**ACTIVITY:** The answer must consist of every line below that contains the word "logo".

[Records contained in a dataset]

=== Begin Enclosure ===

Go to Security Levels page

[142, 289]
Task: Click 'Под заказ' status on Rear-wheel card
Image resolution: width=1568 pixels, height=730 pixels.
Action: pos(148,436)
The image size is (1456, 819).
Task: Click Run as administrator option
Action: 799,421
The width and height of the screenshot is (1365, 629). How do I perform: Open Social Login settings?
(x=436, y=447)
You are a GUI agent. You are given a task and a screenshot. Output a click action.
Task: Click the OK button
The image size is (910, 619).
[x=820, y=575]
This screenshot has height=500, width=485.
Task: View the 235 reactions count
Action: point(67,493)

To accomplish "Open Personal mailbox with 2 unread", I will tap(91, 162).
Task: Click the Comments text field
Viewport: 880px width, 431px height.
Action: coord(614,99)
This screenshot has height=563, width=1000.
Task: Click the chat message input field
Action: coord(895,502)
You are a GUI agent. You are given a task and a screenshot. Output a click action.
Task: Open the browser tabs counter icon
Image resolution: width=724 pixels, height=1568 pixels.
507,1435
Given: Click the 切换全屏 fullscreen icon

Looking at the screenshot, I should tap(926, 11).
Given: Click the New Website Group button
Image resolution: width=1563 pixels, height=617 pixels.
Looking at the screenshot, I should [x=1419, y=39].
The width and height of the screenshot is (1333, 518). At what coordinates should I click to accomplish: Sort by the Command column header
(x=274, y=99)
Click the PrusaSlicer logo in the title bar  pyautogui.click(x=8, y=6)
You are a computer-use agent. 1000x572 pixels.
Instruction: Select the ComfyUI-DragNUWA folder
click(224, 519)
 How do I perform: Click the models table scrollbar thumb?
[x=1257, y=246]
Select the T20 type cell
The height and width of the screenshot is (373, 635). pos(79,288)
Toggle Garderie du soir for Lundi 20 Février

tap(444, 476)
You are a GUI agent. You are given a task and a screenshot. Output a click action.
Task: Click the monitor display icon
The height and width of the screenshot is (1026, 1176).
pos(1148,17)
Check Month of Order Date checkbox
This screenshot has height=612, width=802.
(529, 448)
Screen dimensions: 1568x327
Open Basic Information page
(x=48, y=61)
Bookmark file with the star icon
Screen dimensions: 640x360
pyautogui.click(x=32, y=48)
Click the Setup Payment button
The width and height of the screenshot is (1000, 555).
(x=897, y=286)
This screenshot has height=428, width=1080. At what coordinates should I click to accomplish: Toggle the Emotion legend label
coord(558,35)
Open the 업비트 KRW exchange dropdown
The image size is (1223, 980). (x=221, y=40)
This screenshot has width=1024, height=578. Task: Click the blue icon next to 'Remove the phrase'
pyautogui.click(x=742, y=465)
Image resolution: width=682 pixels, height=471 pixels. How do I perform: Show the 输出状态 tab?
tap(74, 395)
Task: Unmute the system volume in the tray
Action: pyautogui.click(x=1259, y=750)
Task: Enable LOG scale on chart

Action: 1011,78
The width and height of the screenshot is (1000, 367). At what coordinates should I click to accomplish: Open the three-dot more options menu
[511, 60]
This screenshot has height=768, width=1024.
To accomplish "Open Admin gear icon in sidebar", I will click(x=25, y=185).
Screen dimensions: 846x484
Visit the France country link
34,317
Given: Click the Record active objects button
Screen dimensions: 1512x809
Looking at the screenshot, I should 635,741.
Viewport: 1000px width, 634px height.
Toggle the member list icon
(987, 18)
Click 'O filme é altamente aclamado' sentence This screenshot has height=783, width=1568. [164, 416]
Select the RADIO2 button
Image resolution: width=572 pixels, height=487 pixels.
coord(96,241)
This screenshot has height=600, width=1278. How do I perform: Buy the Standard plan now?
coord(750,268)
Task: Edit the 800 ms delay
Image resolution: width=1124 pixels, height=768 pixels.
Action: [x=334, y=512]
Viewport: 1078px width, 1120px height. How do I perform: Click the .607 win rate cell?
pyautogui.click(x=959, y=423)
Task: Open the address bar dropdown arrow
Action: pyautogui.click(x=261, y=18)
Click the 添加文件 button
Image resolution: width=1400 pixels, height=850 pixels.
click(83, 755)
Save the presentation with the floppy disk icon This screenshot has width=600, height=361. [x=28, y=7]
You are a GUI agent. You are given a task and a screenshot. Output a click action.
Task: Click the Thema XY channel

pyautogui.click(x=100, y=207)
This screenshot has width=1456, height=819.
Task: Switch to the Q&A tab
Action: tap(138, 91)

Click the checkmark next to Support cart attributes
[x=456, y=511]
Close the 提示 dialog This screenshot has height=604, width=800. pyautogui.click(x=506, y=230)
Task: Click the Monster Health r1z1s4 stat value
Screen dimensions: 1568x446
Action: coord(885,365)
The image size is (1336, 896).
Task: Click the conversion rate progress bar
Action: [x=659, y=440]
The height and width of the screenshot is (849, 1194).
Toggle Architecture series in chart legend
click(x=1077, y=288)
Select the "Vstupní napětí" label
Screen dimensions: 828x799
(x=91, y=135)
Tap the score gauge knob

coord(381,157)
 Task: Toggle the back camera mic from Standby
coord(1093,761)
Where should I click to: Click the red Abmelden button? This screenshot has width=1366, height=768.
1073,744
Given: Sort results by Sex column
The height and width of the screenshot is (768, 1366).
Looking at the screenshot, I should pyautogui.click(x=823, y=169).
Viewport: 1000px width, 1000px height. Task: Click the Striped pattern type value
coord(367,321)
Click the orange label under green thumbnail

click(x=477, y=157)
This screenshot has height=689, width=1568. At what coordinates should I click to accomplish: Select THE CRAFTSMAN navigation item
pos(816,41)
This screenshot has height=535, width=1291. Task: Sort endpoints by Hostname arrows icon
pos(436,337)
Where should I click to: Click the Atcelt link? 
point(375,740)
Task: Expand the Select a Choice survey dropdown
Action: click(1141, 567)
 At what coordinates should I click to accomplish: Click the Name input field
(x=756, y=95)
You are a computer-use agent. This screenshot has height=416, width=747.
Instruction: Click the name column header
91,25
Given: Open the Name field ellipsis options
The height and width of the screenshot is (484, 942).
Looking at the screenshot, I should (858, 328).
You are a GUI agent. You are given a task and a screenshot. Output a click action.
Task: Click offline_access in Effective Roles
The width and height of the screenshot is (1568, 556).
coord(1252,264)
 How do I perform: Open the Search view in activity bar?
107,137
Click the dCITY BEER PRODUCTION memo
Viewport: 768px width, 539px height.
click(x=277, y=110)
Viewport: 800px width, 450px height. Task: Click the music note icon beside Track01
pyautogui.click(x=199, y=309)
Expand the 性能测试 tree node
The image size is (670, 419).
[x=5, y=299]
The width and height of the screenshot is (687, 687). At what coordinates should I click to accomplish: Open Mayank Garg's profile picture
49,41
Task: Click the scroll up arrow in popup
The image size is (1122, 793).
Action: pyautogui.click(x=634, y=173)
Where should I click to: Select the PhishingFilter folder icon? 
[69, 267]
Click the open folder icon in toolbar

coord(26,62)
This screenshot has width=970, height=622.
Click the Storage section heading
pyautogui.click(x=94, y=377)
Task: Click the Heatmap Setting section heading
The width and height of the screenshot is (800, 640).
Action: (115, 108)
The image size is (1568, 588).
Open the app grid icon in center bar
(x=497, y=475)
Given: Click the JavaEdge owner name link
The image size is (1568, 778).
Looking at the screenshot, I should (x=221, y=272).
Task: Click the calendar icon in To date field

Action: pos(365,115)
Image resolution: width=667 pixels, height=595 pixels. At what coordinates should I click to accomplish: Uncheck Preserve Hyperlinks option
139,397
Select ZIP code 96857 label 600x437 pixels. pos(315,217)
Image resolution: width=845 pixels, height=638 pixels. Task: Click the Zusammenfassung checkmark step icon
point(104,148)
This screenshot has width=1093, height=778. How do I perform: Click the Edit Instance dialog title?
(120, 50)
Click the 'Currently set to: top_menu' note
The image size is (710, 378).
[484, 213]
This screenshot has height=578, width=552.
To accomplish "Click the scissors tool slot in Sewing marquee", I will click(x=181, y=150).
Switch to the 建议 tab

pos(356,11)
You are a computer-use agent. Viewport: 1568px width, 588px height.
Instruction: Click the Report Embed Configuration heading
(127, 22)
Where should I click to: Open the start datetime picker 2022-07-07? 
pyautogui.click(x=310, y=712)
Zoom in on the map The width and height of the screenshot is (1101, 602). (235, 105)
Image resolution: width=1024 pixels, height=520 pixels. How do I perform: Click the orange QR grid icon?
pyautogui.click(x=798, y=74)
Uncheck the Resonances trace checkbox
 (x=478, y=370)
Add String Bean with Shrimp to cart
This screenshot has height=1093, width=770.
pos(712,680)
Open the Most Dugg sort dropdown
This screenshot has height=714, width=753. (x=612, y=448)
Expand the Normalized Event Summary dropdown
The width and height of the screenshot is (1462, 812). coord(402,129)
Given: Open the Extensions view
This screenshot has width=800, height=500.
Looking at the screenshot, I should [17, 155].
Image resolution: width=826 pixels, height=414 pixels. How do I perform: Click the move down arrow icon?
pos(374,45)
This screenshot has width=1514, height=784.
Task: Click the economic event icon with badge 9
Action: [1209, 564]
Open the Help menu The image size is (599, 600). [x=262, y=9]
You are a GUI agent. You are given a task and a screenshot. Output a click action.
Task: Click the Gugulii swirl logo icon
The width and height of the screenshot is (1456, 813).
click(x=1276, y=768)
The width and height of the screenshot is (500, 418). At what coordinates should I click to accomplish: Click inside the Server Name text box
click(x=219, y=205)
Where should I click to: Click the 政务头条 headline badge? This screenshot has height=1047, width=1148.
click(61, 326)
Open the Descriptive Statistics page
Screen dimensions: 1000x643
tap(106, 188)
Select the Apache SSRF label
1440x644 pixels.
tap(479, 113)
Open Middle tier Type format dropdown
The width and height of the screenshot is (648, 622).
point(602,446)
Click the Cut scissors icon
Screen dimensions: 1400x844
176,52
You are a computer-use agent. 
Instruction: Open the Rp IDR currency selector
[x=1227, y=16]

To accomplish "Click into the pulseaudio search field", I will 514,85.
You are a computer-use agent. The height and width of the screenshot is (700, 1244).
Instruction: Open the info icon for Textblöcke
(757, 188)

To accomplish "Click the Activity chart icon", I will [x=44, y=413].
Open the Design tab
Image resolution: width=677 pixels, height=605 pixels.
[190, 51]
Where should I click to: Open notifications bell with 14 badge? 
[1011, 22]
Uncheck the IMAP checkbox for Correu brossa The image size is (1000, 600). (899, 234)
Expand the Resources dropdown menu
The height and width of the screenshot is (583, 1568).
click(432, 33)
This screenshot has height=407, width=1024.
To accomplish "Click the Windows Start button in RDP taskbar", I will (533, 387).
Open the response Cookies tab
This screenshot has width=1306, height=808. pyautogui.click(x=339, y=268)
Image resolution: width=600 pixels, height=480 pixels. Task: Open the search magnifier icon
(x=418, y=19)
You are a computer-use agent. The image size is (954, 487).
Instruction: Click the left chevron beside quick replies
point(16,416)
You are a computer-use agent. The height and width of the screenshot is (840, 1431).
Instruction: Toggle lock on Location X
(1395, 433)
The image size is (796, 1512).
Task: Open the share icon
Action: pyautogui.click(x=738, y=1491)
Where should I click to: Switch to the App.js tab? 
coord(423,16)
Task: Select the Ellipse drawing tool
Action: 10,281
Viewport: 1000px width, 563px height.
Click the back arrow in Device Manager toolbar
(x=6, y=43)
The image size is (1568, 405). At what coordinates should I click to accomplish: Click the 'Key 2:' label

=== End Enclosure ===

**RESULT OF THE EXERCISE:**
Click the PrusaSlicer logo in the title bar  pyautogui.click(x=8, y=6)
Task: Click the Gugulii swirl logo icon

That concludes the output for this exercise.